-- PROBLEM TO SOLVE --
Your answer should be the lines of the listing that contain the word "Select".
•••••
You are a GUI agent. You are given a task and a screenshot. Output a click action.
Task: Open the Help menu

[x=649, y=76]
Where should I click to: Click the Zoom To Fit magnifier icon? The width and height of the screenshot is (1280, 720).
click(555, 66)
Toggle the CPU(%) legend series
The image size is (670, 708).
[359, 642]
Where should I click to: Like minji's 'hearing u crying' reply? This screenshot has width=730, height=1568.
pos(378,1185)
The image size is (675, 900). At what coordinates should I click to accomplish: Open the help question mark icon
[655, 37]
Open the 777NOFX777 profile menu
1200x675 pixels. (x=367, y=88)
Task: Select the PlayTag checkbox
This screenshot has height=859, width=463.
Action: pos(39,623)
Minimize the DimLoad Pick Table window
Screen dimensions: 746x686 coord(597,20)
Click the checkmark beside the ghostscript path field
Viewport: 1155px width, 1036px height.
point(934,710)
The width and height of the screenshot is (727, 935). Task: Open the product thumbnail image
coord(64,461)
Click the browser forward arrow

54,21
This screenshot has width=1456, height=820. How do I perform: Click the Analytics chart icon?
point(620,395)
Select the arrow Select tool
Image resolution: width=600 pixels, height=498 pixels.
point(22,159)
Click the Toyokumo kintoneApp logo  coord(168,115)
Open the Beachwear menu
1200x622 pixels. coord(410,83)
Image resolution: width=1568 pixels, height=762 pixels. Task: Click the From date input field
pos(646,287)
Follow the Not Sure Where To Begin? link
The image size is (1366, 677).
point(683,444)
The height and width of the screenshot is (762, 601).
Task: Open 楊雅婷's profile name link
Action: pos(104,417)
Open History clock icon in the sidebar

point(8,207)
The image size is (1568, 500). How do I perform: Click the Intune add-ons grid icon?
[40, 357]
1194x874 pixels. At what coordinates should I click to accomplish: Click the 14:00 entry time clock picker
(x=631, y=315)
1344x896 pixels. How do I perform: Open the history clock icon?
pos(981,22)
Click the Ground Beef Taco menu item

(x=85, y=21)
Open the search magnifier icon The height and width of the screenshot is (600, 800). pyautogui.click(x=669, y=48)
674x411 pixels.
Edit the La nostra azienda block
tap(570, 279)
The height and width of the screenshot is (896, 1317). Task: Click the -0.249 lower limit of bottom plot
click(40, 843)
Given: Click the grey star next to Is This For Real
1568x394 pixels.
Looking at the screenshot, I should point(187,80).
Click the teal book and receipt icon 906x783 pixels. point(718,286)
•••••
-- REPLY --
Task: Select the PlayTag checkbox
Select the arrow Select tool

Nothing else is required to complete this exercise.